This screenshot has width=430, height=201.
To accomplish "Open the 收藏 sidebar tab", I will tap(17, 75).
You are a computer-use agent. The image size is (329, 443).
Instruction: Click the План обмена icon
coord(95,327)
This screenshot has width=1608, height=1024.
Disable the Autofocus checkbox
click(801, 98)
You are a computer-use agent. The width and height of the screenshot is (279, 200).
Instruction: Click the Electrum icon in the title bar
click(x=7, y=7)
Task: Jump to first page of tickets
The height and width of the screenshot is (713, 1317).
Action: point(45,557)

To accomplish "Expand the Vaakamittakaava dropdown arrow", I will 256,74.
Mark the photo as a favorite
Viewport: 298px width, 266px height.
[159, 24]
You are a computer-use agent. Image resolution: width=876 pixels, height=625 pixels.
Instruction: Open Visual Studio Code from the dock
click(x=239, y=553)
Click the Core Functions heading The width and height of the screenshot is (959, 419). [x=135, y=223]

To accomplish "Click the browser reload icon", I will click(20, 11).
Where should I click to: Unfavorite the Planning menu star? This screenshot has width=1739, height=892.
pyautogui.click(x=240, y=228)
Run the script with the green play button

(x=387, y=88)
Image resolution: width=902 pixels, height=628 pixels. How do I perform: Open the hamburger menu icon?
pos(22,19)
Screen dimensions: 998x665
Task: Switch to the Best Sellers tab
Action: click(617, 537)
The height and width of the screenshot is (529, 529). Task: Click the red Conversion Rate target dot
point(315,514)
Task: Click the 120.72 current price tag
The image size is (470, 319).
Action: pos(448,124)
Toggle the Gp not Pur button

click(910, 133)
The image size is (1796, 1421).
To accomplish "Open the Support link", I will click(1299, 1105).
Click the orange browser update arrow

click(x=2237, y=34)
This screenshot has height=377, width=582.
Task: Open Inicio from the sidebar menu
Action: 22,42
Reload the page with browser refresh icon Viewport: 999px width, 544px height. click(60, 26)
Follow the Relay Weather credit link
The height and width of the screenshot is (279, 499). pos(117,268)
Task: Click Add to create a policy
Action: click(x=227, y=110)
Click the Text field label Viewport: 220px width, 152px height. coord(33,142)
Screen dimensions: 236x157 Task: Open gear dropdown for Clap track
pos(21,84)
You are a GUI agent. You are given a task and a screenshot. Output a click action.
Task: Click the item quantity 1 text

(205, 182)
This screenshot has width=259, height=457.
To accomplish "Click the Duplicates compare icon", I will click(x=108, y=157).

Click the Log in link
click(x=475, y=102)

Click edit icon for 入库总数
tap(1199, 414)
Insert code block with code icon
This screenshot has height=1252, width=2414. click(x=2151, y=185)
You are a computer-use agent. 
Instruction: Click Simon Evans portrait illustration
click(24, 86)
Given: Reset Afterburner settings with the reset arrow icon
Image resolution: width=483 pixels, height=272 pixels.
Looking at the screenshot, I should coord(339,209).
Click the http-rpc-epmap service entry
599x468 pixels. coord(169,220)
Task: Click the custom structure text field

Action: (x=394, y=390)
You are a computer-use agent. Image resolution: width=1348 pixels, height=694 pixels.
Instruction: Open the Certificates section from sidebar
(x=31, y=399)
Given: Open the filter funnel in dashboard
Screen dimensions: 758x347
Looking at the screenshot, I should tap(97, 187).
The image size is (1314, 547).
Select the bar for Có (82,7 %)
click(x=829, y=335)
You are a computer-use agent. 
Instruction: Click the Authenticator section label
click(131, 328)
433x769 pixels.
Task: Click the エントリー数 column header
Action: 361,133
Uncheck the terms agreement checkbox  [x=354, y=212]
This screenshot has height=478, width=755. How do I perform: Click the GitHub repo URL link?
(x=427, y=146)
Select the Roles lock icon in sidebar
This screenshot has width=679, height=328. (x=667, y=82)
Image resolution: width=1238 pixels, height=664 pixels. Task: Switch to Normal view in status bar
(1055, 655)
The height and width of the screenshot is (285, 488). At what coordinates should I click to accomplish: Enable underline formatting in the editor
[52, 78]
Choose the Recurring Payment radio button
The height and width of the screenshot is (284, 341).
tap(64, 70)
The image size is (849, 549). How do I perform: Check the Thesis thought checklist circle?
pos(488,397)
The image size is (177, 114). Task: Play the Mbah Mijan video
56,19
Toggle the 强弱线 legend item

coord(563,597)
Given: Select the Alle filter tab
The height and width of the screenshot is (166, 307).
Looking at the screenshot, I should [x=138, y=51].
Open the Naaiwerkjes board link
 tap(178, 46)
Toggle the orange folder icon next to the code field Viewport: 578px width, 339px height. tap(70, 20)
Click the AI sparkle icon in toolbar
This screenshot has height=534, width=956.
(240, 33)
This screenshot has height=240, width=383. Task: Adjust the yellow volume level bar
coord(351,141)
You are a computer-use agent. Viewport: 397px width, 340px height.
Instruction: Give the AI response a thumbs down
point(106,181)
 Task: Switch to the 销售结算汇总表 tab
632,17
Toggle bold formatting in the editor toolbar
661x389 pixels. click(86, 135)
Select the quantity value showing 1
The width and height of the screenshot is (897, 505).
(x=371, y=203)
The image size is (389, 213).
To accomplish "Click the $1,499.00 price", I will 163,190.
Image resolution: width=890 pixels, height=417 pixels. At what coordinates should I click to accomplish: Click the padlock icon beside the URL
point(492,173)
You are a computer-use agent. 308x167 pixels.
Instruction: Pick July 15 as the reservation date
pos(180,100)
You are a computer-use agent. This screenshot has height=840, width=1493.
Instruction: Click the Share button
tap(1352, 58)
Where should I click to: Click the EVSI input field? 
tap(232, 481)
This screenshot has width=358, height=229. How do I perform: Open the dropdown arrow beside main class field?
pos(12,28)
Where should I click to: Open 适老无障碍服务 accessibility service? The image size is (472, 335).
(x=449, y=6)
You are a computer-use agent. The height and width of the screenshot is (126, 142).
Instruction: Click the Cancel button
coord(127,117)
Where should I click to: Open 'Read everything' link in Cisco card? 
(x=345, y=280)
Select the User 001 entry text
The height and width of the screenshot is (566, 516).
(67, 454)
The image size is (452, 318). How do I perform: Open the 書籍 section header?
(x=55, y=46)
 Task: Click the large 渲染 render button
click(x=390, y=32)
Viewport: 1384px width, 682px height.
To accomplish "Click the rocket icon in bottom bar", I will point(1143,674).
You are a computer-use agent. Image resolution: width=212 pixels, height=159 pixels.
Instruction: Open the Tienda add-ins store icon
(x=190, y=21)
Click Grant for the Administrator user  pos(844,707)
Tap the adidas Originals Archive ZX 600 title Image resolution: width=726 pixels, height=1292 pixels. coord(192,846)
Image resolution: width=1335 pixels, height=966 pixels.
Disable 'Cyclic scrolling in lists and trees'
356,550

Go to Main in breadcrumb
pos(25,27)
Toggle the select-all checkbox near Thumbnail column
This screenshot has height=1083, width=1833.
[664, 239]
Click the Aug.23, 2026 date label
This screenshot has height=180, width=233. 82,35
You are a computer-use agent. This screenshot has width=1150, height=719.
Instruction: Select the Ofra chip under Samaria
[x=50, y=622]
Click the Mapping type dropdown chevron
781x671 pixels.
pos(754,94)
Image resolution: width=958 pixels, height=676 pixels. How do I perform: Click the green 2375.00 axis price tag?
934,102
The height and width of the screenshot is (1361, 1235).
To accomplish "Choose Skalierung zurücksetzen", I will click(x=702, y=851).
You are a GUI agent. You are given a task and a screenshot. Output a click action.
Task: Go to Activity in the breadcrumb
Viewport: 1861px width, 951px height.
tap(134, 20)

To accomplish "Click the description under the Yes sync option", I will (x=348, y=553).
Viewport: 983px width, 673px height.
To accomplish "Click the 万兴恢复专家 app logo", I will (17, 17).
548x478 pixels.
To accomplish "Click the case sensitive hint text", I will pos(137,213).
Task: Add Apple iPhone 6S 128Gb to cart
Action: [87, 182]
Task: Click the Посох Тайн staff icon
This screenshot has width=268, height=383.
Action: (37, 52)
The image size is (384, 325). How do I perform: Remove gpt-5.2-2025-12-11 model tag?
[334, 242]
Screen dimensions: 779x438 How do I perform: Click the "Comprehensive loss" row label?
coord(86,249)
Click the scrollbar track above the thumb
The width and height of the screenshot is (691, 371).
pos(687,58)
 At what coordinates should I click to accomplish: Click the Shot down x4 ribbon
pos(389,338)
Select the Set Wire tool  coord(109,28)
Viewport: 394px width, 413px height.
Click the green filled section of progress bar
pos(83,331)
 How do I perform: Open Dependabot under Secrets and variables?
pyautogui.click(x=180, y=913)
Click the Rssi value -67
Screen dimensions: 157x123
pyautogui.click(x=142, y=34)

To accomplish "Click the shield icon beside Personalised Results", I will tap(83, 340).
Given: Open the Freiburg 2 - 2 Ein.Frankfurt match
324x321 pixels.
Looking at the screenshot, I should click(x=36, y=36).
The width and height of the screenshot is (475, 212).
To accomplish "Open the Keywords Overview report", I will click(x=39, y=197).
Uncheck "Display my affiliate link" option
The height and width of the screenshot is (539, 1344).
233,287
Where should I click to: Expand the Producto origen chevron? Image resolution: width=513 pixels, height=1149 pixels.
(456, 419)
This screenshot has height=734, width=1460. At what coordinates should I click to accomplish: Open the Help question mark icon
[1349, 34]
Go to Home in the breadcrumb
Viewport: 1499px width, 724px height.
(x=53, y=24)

*-*-*

- **What this task involves**:
Echo the data from the line containing "Image resolution: width=1335" through the line containing "will tap(83, 340).", inclusive of both, with every line reproduced verbatim.

- **Reply to the task**:
Image resolution: width=1335 pixels, height=966 pixels.
Disable 'Cyclic scrolling in lists and trees'
356,550

Go to Main in breadcrumb
pos(25,27)
Toggle the select-all checkbox near Thumbnail column
This screenshot has height=1083, width=1833.
[664, 239]
Click the Aug.23, 2026 date label
This screenshot has height=180, width=233. 82,35
You are a computer-use agent. This screenshot has width=1150, height=719.
Instruction: Select the Ofra chip under Samaria
[x=50, y=622]
Click the Mapping type dropdown chevron
781x671 pixels.
pos(754,94)
Image resolution: width=958 pixels, height=676 pixels. How do I perform: Click the green 2375.00 axis price tag?
934,102
The height and width of the screenshot is (1361, 1235).
To accomplish "Choose Skalierung zurücksetzen", I will click(x=702, y=851).
You are a GUI agent. You are given a task and a screenshot. Output a click action.
Task: Go to Activity in the breadcrumb
Viewport: 1861px width, 951px height.
tap(134, 20)

To accomplish "Click the description under the Yes sync option", I will (x=348, y=553).
Viewport: 983px width, 673px height.
To accomplish "Click the 万兴恢复专家 app logo", I will (17, 17).
548x478 pixels.
To accomplish "Click the case sensitive hint text", I will pos(137,213).
Task: Add Apple iPhone 6S 128Gb to cart
Action: [87, 182]
Task: Click the Посох Тайн staff icon
This screenshot has width=268, height=383.
Action: (37, 52)
The image size is (384, 325). How do I perform: Remove gpt-5.2-2025-12-11 model tag?
[334, 242]
Screen dimensions: 779x438 How do I perform: Click the "Comprehensive loss" row label?
coord(86,249)
Click the scrollbar track above the thumb
The width and height of the screenshot is (691, 371).
pos(687,58)
 At what coordinates should I click to accomplish: Click the Shot down x4 ribbon
pos(389,338)
Select the Set Wire tool  coord(109,28)
Viewport: 394px width, 413px height.
Click the green filled section of progress bar
pos(83,331)
 How do I perform: Open Dependabot under Secrets and variables?
pyautogui.click(x=180, y=913)
Click the Rssi value -67
Screen dimensions: 157x123
pyautogui.click(x=142, y=34)

To accomplish "Click the shield icon beside Personalised Results", I will tap(83, 340).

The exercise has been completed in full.